GLORIA COATES: Symphony No. 15; Cantata da Requiem; Transitions – Vienna Radio Symphony Orchestra/ Michael Boder, conductor/ Teri Dunn, soprano/ Talisker Players of Toronto/ Ars Nova Ensemble Nuremburg/ Werner Heider – Naxos

by | Mar 1, 2008 | Classical CD Reviews | 0 comments

GLORIA COATES: Symphony No. 15; Cantata da Requiem; Transitions – Vienna Radio Symphony Orchestra/ Michael Boder, conductor/ Teri Dunn, soprano/ Talisker Players of Toronto/ Ars Nova Ensemble Nuremburg/ Werner Heider – Naxos 8.559371, 59:12 ***:

Gloria Coates is an American in Munich (since 1969) that has the honor of being the most prolific woman symphonist we have today. She also studied with Alexander Tcherepnin and has been a tireless advocate for American music overseas and at home, where she also maintains a residence. Kyle Gann, the author of the notes to this release, has served as an advocate for many years, and his excellent notes attempt to explain her music, but it is quite difficult to categorize. One might say that she remains at the forefront of “modern” music, and one cannot approach her work in a traditional manner. She relies heavily on string glissandos, and if you heard only one of her pieces you might think it mere gimmickry. However, the technique is found everywhere in her work, and so the conclusion must be that there is something about it that she feels really expresses something deep down.

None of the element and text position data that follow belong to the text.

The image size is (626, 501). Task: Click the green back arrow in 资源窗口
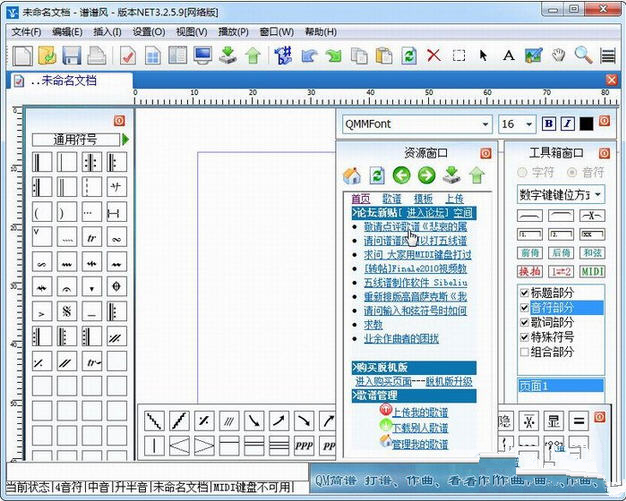tap(401, 176)
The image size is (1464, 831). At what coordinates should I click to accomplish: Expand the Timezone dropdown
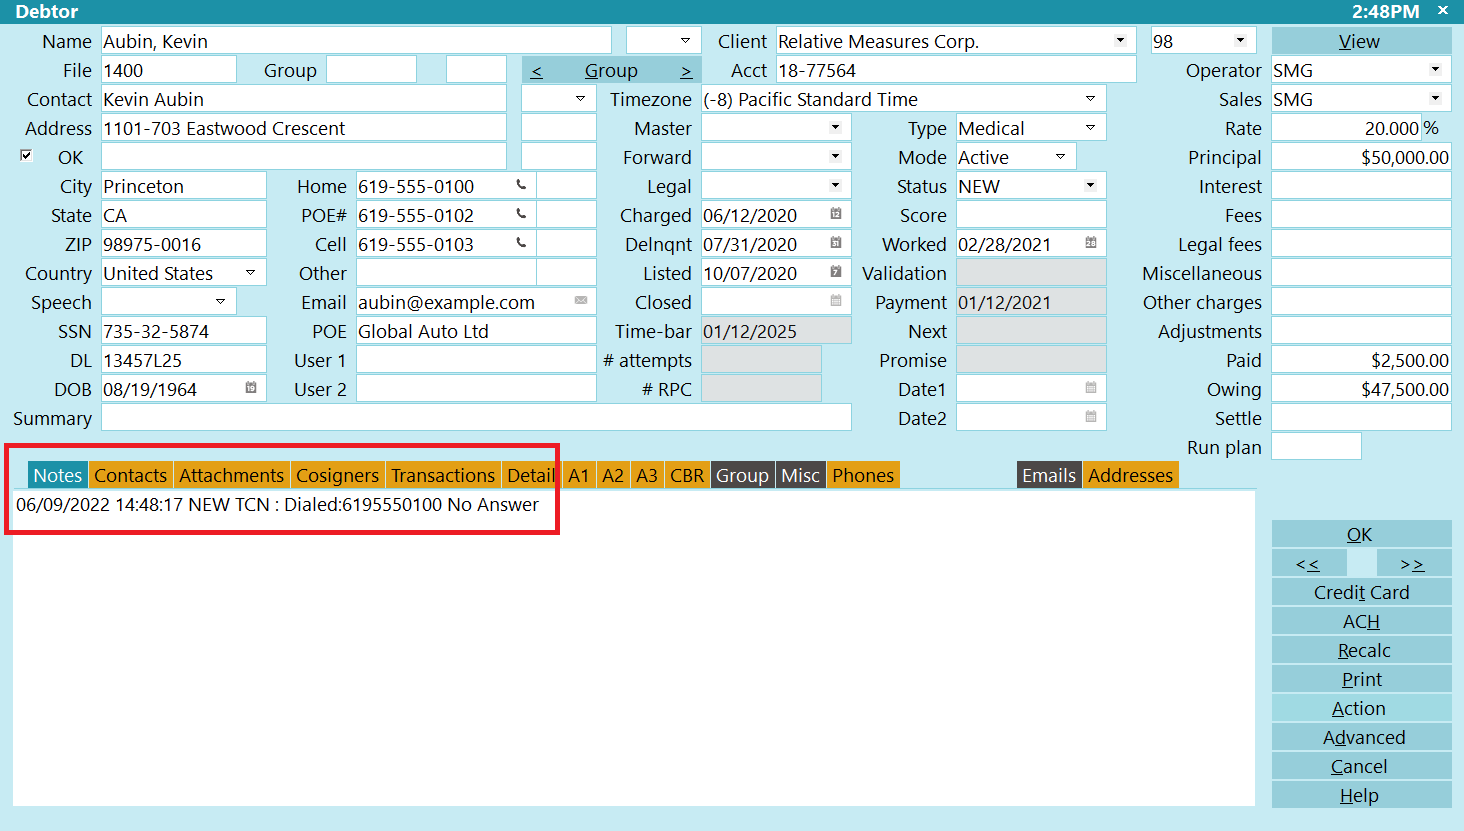(x=1090, y=99)
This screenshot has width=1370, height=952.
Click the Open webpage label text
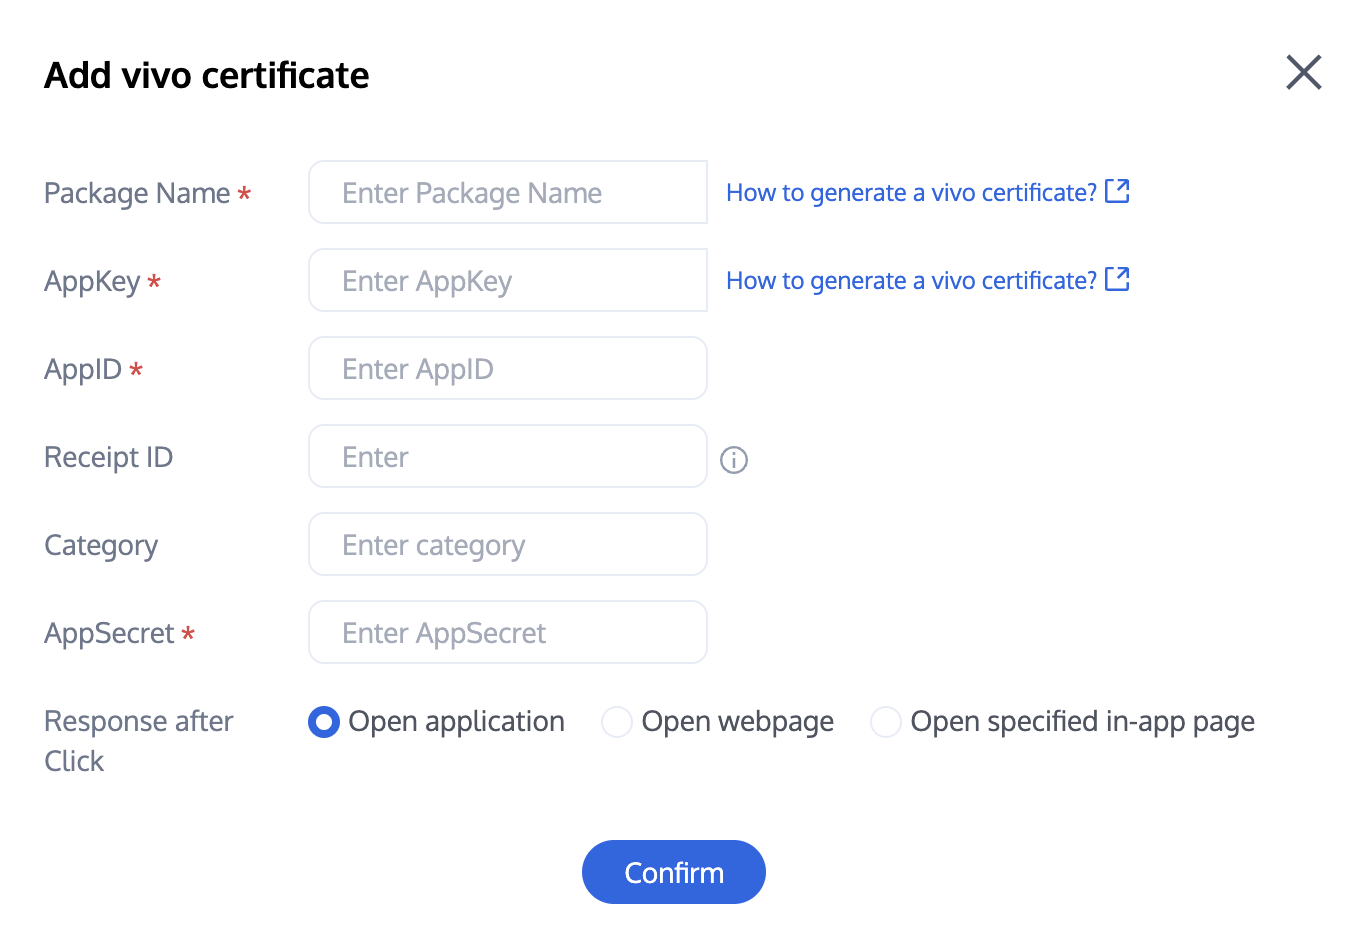[737, 722]
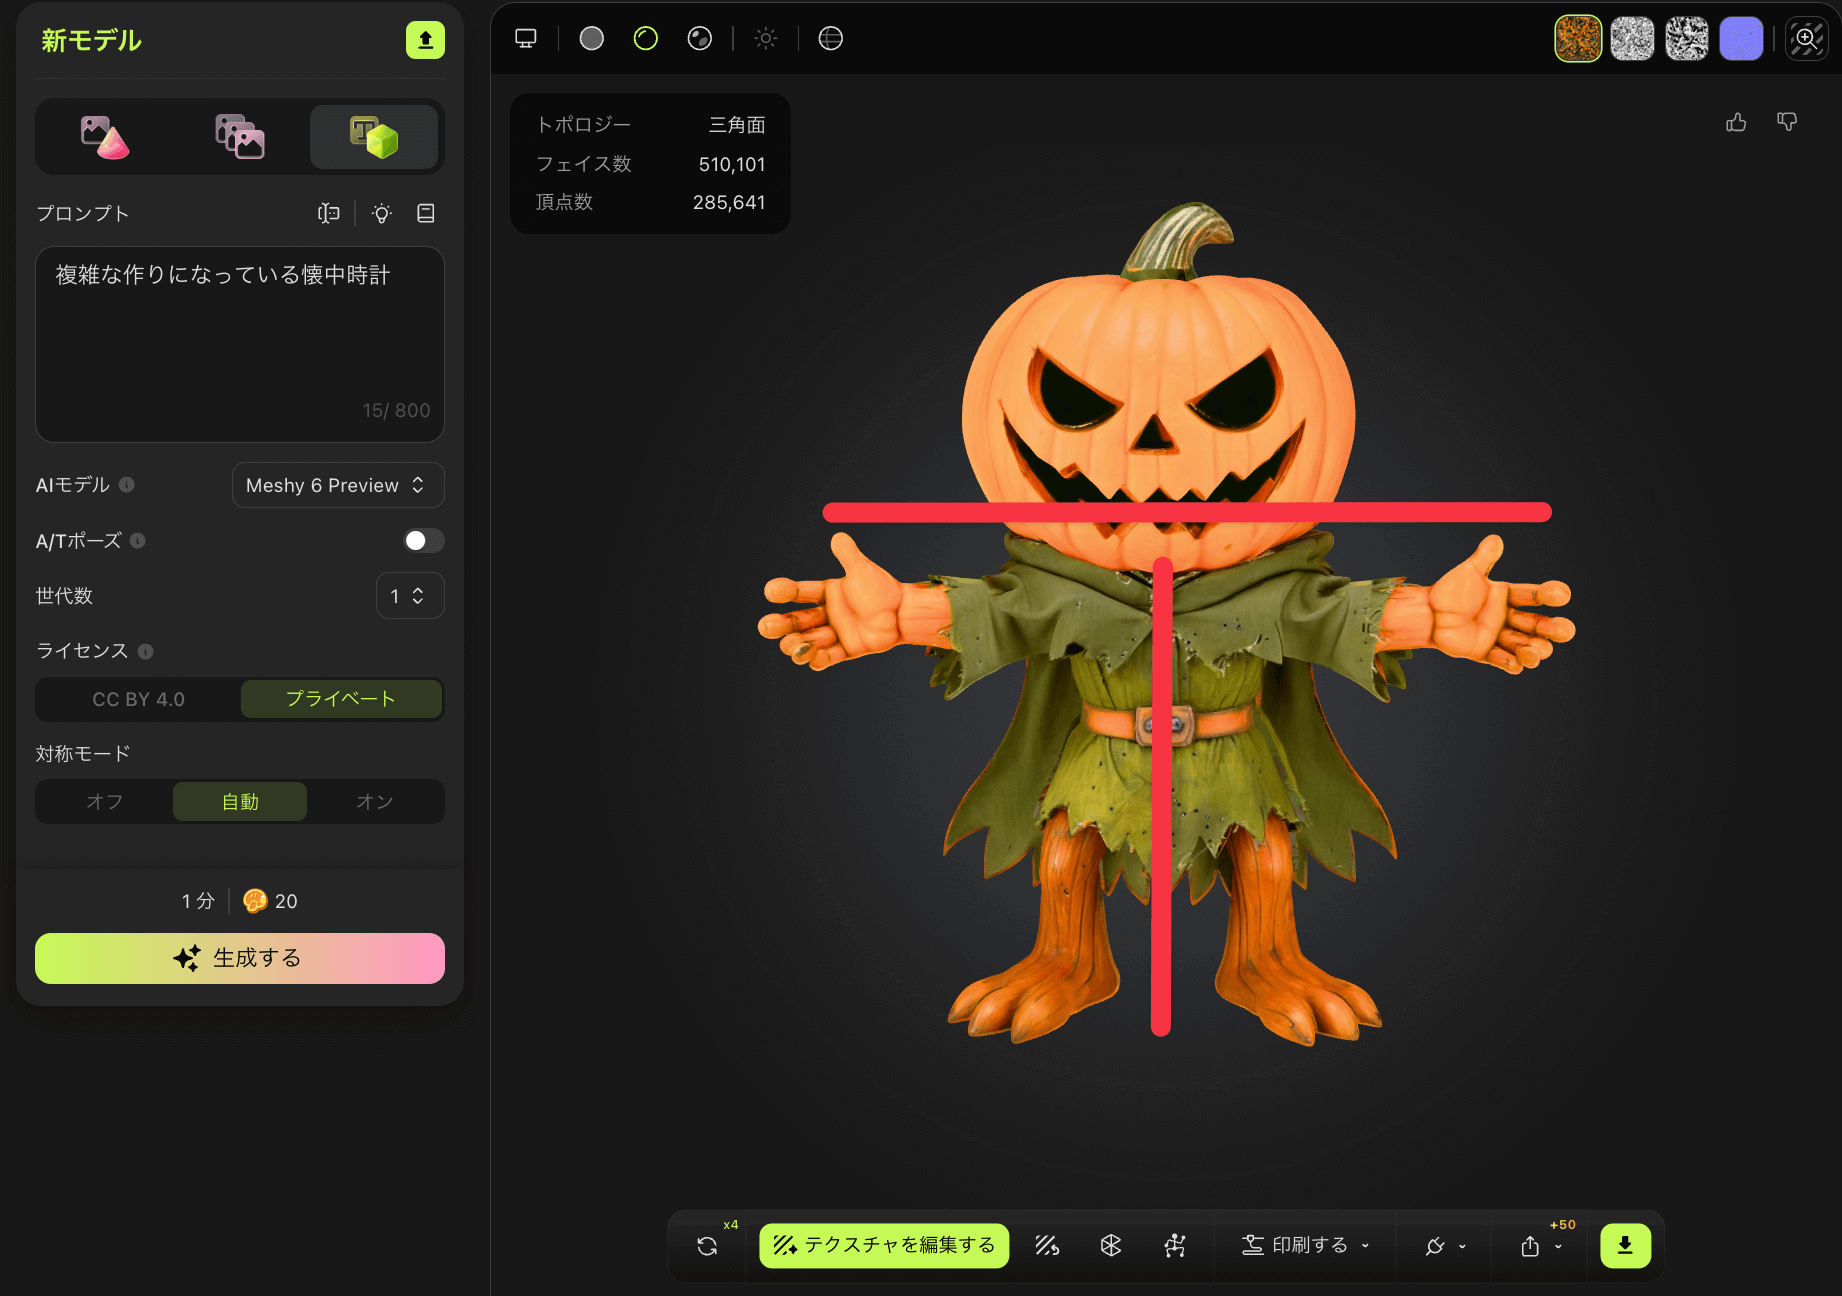
Task: Click the green download icon button
Action: pos(1625,1245)
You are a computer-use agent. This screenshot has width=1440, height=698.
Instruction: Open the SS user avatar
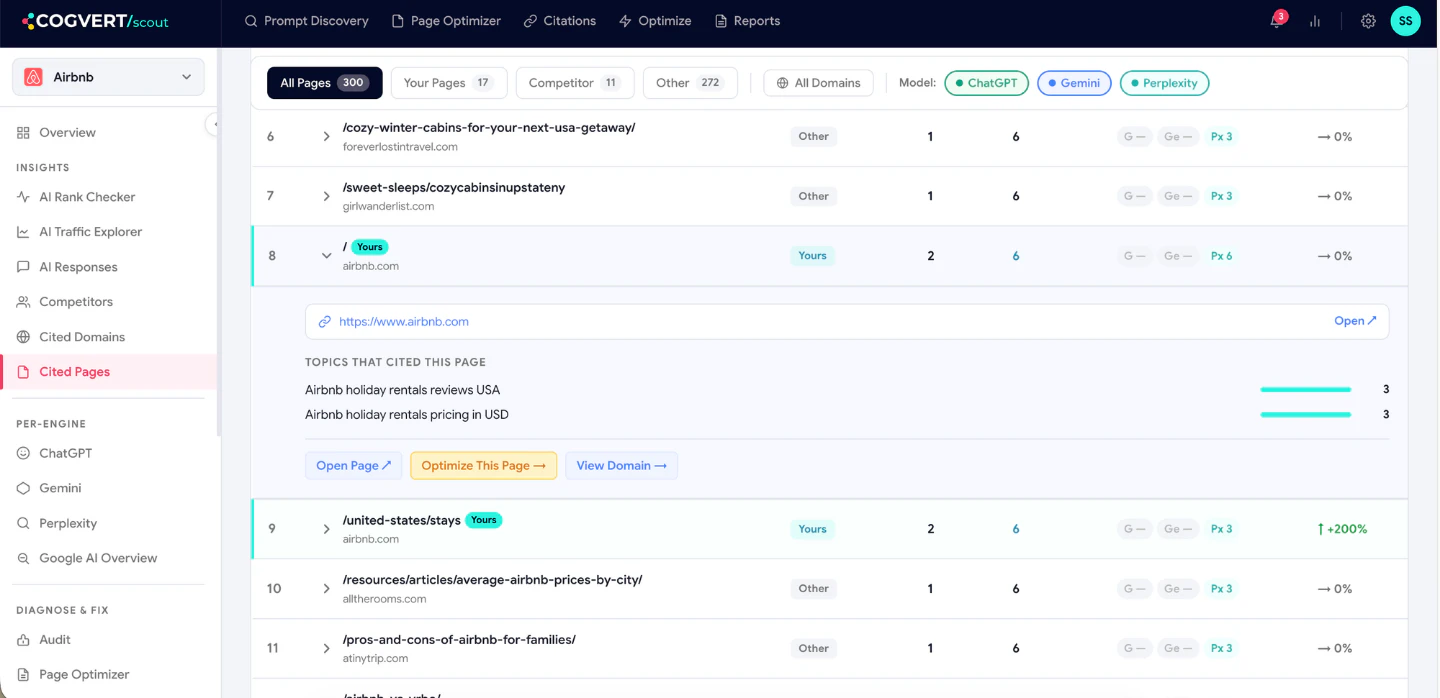click(x=1405, y=20)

Her latest symphony (No. 15) is a good example, with the first movement immediately introducing us to this construct, and after patient and not-easy listening you can actually begin to understand her fascination with glissandos and the fact that she has adopted the technique as a means for expression almost as another composer adopts major triads. Not that those are missing from her work either, as there is a Alfred Schnittke-like obsession with emerging tonal ghosts from other periods of time floating through much of her work. Both the Symphony (fallaciously called “homage to Mozart”) and the Transitions for chamber orchestra explore this concept, the latter piece eventually turning into her Forth Symphony. The music is static for most of the time, occasionally with some slow motion, and she is not averse to incorporating literal accounts of aspects of music from other periods, as when the chaconne bass line from “Dido’s Lament” in Dido and Aeneas by Purcell serves as the unifying factor in the first movement of Transitions.

The most interesting piece is the Cantata da Requiem (originally titled Voices of Women in Wartime) written when she toured the concentration camp in Dachau at the time of the Vietnam War and the Olympic terrorist attack. It is set for voice, strings, piano, and percussion, and cleverly uses a variety of German and English texts from the poetry of Marianne Moore to a wartime BBC weather report to a poem from a 1943 Bavarian newspaper. I found the work subtle and affecting, words I cannot use about the two other pieces here, perhaps because the setting of words force the composer to be more direct in expression than the abstract titles that litter the other pieces.

Performances do the music credit, and the sound is very good in all three works. I can’t say I would buy this CD, but if you like the manners and wiles of the modernists, Coates is certainly one of the more interesting ones.